By Paul Hollick, chair of the Association of Fleet Professionals (AFP)
One of the perhaps underreported aspects of the recent Budget was that the Government confirmed £2 billion of funding for green hydrogen.
While this was a continuation of support for eleven projects totalling 125 megawatts announced under the previous administration, it was still a new and welcome signal from the Labour government that they are advocating the fuel.
At the AFP, we’ve long been committed to the idea that decarbonising UK fleets will involve a mix of fuel types, but hydrogen is proving to be the Cinderella of these.
Its promise is huge – clean power generation, no tailpipe emissions and fast refuelling remain a highly attractive proposition – but progress is slow.
The same situation persists that has been in place for several years. Availability of both vehicles and refuelling infrastructure is somewhere between poor and non-existent, while the hydrogen that is available is often not green, making the zero-emission argument murky at best. It’s deeply frustrating.
Central to this annoyance is a feeling held by many of our members that hydrogen has a place in some of the roles where electric vehicles (EVs) are struggling.
The key area here is larger vans, where hydrogen appears to potentially provide fairly convincing answers to current range, payload, and refuelling issues.
Because of this, there is some measured excitement around the arrival of the hydrogen Vauxhall Vivaro, which is currently undergoing customer trials, and the promise of a larger Movano model to follow.
However, fleets that operate these vehicles will almost certainly have to bunker their own fuel in order to make operations viable, an option that is open to only larger companies.
The fact is that more support on top of the promised £2bn in green hydrogen generation is going to be needed to make hydrogen a viable road fuel for all.
Markets comparable to the UK are already pushing ahead. For example, Germany has almost 100 hydrogen filling stations and plans for many more. The UK has around a dozen and, while plans for more are progressing, the scale is much smaller.
One of the underlying messages from the Budget seemed to be that the Government is very much focussed on EVs to the exclusion of almost any other zero emissions technology.
However, the experience of the AFP on the ground is that electrification isn’t going to be the answer for every use case and more diversification is needed.
We’d like to see the Government step in with a structured hydrogen transport plan that provides a roadmap for how adoption can progress over the next few years.
There is limited potential for manufacturers providing viable vehicles such as the Vivaro if the infrastructure remains almost invisible. As with EVs, visible fuelling options are key to promoting acceptance.

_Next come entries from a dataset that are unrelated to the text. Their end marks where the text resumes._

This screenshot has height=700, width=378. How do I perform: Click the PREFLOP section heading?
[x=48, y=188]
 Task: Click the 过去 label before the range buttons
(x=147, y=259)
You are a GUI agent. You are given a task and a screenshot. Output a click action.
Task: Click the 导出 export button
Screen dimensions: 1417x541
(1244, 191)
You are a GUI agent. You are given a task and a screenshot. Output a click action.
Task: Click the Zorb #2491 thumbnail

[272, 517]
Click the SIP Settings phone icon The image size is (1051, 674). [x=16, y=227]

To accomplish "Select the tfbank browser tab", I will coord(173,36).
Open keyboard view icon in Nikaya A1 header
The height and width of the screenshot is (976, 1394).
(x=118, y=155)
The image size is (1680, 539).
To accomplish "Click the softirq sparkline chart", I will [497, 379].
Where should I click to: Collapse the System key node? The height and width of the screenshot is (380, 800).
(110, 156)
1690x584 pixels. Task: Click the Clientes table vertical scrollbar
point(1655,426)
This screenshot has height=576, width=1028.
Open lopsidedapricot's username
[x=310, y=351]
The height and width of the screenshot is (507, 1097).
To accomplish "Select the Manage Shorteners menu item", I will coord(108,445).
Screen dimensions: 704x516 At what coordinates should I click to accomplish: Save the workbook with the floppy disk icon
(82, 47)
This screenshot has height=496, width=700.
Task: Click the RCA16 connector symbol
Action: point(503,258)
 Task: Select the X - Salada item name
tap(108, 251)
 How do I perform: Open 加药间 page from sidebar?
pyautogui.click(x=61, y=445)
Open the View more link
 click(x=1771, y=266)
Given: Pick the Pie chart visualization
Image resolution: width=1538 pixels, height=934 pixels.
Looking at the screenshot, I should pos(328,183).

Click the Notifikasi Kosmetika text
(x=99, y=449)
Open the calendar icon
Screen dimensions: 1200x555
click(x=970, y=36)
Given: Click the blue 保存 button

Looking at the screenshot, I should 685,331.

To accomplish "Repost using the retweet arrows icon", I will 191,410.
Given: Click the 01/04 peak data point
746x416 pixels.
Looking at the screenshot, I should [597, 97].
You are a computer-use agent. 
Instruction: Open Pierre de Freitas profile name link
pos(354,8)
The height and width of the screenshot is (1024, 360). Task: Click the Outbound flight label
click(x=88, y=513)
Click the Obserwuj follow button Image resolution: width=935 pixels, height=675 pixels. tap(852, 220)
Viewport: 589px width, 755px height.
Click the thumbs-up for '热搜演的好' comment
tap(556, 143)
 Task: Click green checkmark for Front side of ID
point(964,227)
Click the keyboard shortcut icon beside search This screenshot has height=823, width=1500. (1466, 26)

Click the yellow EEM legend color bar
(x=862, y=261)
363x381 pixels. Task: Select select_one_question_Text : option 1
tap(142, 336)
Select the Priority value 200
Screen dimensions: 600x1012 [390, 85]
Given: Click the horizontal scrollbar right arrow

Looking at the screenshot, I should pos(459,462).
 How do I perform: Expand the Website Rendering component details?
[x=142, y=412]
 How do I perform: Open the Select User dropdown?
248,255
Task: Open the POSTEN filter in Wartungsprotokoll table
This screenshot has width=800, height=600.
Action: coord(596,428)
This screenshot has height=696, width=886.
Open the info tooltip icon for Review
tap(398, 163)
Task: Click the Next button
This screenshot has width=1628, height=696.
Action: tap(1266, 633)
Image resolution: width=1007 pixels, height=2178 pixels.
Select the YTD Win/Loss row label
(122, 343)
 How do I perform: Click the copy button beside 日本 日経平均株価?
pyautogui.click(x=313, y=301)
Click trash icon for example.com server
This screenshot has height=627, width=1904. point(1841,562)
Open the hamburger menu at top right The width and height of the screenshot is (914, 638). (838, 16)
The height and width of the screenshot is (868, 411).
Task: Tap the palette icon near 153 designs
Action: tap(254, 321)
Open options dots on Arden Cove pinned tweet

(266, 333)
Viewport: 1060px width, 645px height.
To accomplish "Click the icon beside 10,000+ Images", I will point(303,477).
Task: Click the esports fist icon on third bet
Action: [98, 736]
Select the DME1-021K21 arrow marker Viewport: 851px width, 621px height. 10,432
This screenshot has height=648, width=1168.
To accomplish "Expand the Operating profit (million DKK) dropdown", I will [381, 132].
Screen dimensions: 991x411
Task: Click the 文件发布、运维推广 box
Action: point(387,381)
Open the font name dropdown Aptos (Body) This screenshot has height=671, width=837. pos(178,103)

Of course, EVs are going to remain overwhelmingly the most popular zero emissions choice for most fleets but hydrogen should have a role to play, we believe, and if its promise is ever going to become a reality, a much more concerted approach is needed.
TimI - 04/12/2024 11:48
It is a gamble. Do we go down the PHEV route which reduces but doesn't eliminate emissions while we wait for battery technology, or do we go for Hydrogen which will be much more expensive and may be obsolete before the infrastructure is in place.